While the Catholic Church’s influence is not what it was, and the balance might have shifted between government departments, the calling-in of Holohan to face a probably stern secretary general of the Department of the Taoiseach, Martin Fraser, underlines not only the assertion of political and Civil Service autonomy but also the relevance of another of Chubb’s observations: that when there are serious decisions about public health that cause “anger and anxiety” it is the job of politicians to provide “essential political preparation and mediation which is so necessary for understanding and acceptance”.

Level 5 likelihood

It is highly likely Ireland will move to Level 5 of the Covid response plan soon. Such will be the enormity of that move and its consequences that the row between Nphet and the Government might fade into the background. But the current, too personalised, narrative of Holohan versus the Government obscures an important wider point about the extent of knowledge, consensus and tolerance of diverse views in response to the pandemic.
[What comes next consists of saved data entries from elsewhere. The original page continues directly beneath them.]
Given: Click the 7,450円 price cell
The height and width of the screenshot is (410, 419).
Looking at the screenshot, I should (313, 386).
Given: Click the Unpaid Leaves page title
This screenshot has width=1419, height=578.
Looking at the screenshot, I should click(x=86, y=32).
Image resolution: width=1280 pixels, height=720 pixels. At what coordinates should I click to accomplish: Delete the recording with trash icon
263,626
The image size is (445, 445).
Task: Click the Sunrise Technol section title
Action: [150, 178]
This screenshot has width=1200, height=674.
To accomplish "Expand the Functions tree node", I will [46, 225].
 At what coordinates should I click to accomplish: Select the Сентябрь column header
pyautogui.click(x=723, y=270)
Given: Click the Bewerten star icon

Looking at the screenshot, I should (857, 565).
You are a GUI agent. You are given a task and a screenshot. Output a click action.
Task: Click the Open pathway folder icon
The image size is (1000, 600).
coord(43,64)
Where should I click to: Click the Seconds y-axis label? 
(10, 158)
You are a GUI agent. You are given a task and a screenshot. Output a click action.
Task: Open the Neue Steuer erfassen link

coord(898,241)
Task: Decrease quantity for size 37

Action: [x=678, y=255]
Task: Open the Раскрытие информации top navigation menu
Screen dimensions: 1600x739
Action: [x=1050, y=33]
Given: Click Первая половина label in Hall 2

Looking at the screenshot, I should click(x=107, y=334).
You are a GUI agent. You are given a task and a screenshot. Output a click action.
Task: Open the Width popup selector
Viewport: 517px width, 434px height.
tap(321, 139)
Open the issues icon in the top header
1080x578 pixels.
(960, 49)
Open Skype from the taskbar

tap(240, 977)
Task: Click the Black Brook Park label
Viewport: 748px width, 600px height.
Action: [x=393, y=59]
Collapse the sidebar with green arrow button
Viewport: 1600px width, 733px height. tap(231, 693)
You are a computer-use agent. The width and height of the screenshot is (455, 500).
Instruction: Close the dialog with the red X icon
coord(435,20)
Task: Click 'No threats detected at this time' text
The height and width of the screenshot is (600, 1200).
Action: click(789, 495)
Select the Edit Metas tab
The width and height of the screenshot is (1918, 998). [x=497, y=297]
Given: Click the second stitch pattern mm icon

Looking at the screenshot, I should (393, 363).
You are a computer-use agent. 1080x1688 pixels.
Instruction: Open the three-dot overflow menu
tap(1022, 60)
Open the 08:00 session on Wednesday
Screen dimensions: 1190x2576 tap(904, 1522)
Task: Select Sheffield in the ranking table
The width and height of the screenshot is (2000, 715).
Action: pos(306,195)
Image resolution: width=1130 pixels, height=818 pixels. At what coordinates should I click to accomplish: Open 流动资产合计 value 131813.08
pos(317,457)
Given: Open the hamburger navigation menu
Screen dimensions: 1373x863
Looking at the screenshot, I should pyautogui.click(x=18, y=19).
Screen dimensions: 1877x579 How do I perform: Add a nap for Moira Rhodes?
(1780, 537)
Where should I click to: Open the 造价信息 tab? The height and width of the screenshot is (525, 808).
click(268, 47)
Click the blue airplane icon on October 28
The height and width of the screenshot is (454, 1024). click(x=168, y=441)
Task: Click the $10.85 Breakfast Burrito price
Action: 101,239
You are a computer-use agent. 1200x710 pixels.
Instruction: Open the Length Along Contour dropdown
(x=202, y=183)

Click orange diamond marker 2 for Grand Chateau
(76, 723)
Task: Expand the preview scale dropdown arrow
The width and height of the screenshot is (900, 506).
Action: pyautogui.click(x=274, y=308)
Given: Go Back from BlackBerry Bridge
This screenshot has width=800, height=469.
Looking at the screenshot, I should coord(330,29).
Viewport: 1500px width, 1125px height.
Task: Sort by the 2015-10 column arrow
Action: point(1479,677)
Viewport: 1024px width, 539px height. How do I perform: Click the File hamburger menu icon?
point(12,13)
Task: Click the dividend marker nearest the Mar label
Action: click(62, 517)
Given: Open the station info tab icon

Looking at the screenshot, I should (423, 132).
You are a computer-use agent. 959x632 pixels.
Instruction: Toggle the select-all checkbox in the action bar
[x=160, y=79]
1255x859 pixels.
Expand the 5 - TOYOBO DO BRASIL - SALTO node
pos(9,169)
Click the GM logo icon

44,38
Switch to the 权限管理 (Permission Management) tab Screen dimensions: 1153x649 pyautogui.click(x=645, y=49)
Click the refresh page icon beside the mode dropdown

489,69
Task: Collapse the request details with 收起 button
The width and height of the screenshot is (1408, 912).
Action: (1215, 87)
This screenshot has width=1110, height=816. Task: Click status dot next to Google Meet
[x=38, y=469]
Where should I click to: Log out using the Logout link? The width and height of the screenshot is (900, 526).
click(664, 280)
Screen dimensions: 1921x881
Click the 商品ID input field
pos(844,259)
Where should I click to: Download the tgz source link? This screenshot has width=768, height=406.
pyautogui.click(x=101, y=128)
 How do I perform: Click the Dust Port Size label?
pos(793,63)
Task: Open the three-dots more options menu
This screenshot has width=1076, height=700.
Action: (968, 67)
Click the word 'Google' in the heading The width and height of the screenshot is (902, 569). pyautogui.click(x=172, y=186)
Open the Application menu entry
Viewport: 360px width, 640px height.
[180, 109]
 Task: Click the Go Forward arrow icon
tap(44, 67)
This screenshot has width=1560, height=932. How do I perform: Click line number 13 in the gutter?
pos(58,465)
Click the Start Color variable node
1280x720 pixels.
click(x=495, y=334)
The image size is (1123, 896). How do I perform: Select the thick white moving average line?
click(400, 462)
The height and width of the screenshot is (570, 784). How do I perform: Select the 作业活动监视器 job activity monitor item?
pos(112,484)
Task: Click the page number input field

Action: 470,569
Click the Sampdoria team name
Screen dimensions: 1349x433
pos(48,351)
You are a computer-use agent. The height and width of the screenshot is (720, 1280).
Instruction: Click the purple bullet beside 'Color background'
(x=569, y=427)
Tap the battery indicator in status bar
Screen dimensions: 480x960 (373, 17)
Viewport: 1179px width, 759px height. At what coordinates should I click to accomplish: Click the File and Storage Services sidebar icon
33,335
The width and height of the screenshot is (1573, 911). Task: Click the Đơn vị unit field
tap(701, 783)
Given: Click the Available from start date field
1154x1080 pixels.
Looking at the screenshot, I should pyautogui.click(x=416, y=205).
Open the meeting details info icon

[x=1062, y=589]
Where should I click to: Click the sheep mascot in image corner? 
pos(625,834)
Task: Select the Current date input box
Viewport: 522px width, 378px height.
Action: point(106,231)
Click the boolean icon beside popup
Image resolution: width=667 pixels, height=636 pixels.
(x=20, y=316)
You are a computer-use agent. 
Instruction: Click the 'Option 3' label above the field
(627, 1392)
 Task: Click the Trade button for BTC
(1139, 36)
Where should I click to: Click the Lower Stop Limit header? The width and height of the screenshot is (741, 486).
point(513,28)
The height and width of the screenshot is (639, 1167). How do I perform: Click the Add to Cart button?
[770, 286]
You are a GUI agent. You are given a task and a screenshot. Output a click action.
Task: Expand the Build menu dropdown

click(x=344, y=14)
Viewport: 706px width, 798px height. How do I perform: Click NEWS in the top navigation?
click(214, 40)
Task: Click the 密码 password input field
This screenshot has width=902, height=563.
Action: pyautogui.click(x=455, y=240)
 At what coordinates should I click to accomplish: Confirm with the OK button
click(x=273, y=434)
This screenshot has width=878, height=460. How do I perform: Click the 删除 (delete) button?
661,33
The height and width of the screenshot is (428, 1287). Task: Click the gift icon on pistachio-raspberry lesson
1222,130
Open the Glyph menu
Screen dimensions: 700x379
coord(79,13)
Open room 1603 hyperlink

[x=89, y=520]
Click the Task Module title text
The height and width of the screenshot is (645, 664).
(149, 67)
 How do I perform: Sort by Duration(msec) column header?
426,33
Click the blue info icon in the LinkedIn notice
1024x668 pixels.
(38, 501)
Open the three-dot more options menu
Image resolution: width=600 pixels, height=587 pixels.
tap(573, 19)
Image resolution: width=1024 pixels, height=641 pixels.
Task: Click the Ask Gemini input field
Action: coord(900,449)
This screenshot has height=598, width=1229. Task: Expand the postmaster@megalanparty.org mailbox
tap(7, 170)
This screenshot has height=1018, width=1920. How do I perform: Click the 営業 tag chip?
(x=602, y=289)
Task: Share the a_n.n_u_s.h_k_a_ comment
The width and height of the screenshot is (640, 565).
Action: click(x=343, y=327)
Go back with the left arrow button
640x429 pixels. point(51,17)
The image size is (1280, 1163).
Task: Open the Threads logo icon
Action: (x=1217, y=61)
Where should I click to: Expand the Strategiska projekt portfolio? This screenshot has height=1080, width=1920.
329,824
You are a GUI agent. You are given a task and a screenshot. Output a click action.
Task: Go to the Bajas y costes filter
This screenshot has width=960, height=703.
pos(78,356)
An easy riposte to those at the centre of disagreements is to call on “warring” sides to desist and return to solidarity and common purpose, but that is deceptive, because there is no unanimity on how to handle this crisis and to pretend otherwise is disingenuous. The argument that to enforce a national lockdown now is confronting rather than delaying the inevitable is persuasive, but there is also no guarantee that Level 5 restrictions would work as desired.

We have repeatedly been told public health policy will be dictated by the evidence and science, but as Luke O’Neill, now the most high-profile biochemist in the country, has often asserted, “the science is not settled” when it comes to this virus.

Another vocal contributor to the debate about responding to the virus is UCC professor in applied pathogen ecology Gerry Killeen, who has predicted repeated waves of the virus for the next four years unless restrictions remain in place and that the solution is to crush rather than flatten the curve, the logic being that not to attempt to crush it through lockdown will drag it out interminably. He maintained at the end of August “unless we change something it will be a thousand [cases] per day and two months after that there is no reason to believe it wouldn’t be 10,000 a day”. Yet Killeen also acknowledged this week “all of us are going to have been wrong about something”.

Genuine concern

Maynooth University immunologist Paul Moynagh has also questioned the strategy of rolling lockdowns: “There seems to be this default notion of responding by going to either local or full lockdown and we need to be more targeted".

Meanwhile, Dr Martin Feeley, who criticised the current restrictions as disproportionate, was forced to resign as clinical director of the Dublin Midlands Hospital Group for expressing his view that the social and economic costs of restrictions are outweighing the public health benefits. Feeley’s concern is what he describes as the “abject fear” people are living in. Many of his peers might disagree with his views, but I am not aware of a single member of Nphet or a senior politician who has defended Feeley’s right to give his opinion as an experienced medic and decried the idea that he should be compelled to resign for doing so.

Undoubtedly there are extremist groups seeking to malevolently exploit this crisis, but in the midst of the current power play we should not turn a blind eye to heavy-handed intolerance of diverse views born of genuine concern for public wellbeing.